(Extrahierter Text)
Weiter heißt es in dem Artikel:

Der Vorsitzende des Zentralrats Deutscher Sinti und Roma, Romani Rose, sagte, der Eskalation vor dem Sonnenblumenhaus sei ein aggressiver Rassismus in Medien und Politik vorausgegangen. Im Anschluss an die Veranstaltung wurde vor dem Rathaus die erste von fünf thematischen Gedenkstelen enthüllt.

In der Likörfabrik, einer gemütlichen Gaststätte in der östlichen Altstadt Rostocks, verbringt Mandy Kröppelien ihre Mittagspause in einem Strandkorb, welcher hier als Sitzgelegenheit und Lokalkolorit gilt. Kröppelien raucht eine Zigarette, während ihr Blick sich in Richtung ihres Arbeitsplatzes - gleich gegenüber - richtet, dem Europäischen Integrationszentrum, kurz EIZ, beheimatet in einem stattlichen grünen Gründerzeitbau, über dessen Eingangstür die Europaflagge im Winde weht.

"1992 habe ich noch nicht in Rostock gelebt!", berichtet die Leiterin des EIZ, die erst 4 Jahre später zum Studium in die Stadt kam, aus einem kleinen Ort in Vorpommern. "Aber so viel kann ich ihnen versichern, mit der Stadt von damals, einer eher grauen Stadt am Meer, ist das heutige aufblühende Rostock nicht mehr zu vergleichen", berichtet die studierte Erziehungswissenschaftlerin selbstbewusst, während sie ihre Kippe im Aschenbecher löscht. "Die Zukunft Rostocks liegt in Europa", betont sie mit Nachdruck, gemeinsam mit unseren Nachbarn im Baltikum, in Skandinavien, natürlich auch Russland. Daran arbeiten wir im hier im EIZ, damit die Internationalisierung den Menschen vor Ort zu Gute kommt", sagt sie auf dem Weg zurück ins EIZ.

Lichtenhagen: "Das wurde doch vom Westen gesteuert, um uns hier als Rassisten zu brandmarken!"

Plattenbauten, bisweilen aufwendig saniert, neben Einfamilienhäusern. Eigentlich eine anständige Wohngegend, auf dem ersten Blick, vielleicht mit einem Touch zum Spießbürgerlichen, kommt es dem Besucher in den Sinn. Nach einem sozialen Brennpunkt schaut es auf jeden Fall hier nicht aus.

(Zu lösende Aufgabe)
Was wurde laut dem obigen Text über Rostock im Anschluss an die Veranstaltung vor dem Rathaus enthüllt?

(Gesammelte Daten)
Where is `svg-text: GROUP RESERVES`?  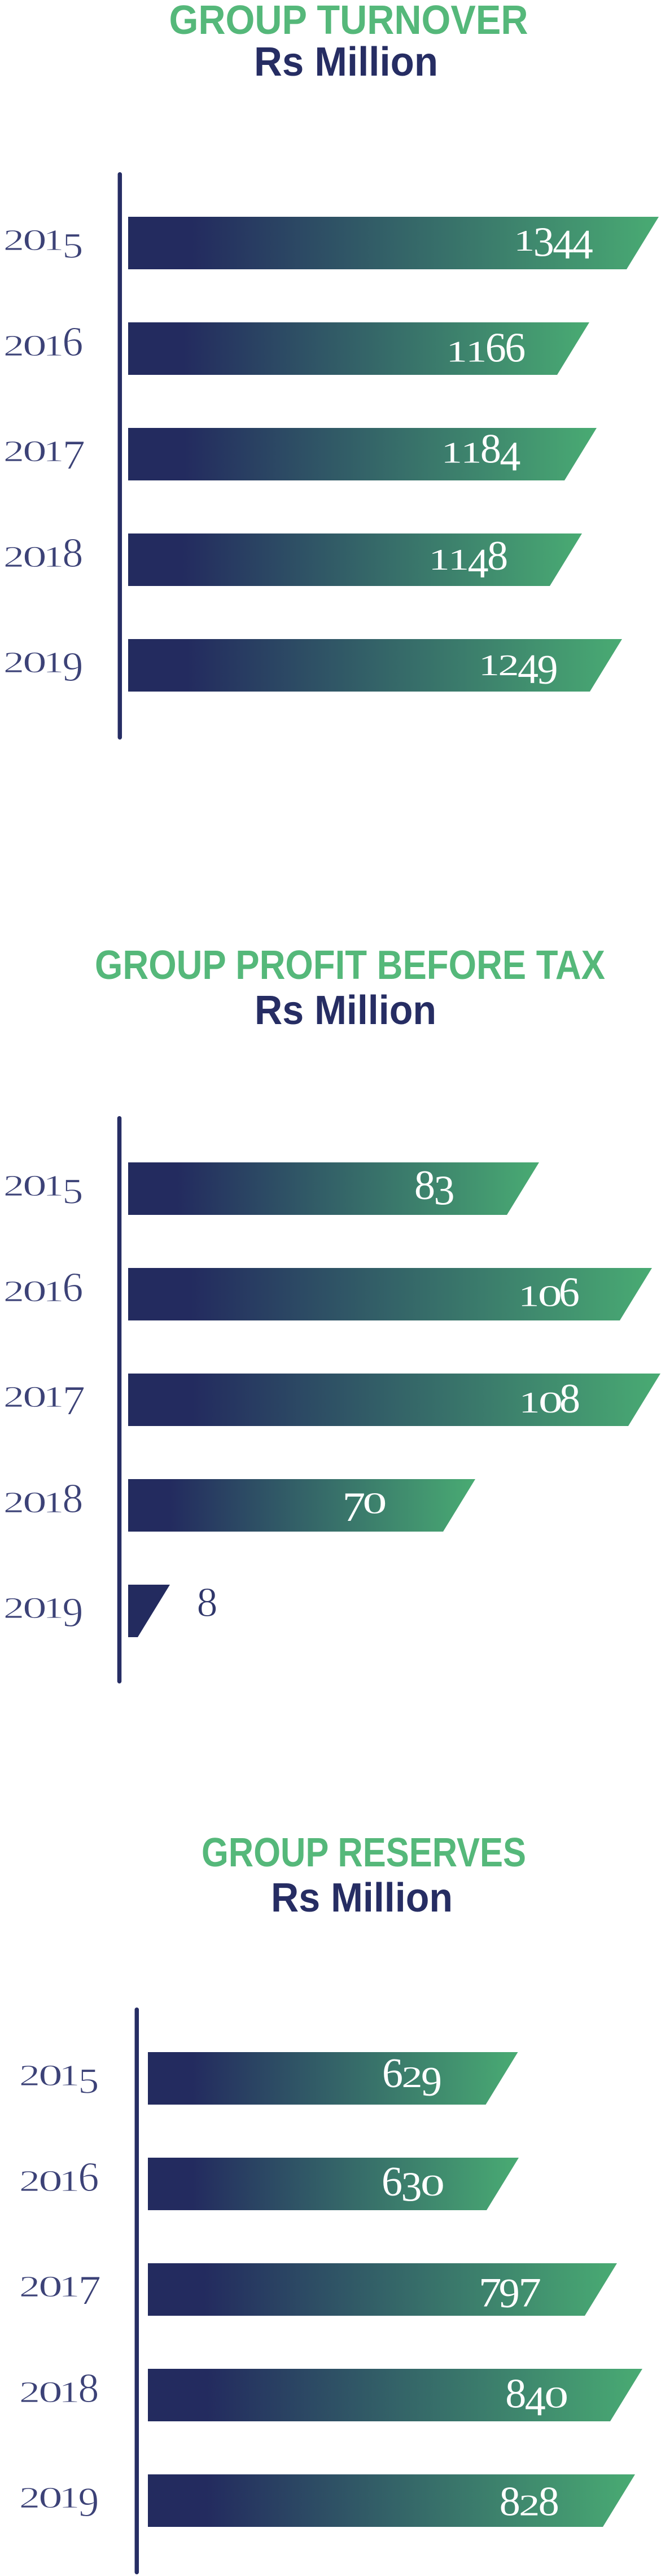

(Ergebnis der Aufgabe)
Die erste von fünf thematischen Gedenkstelen.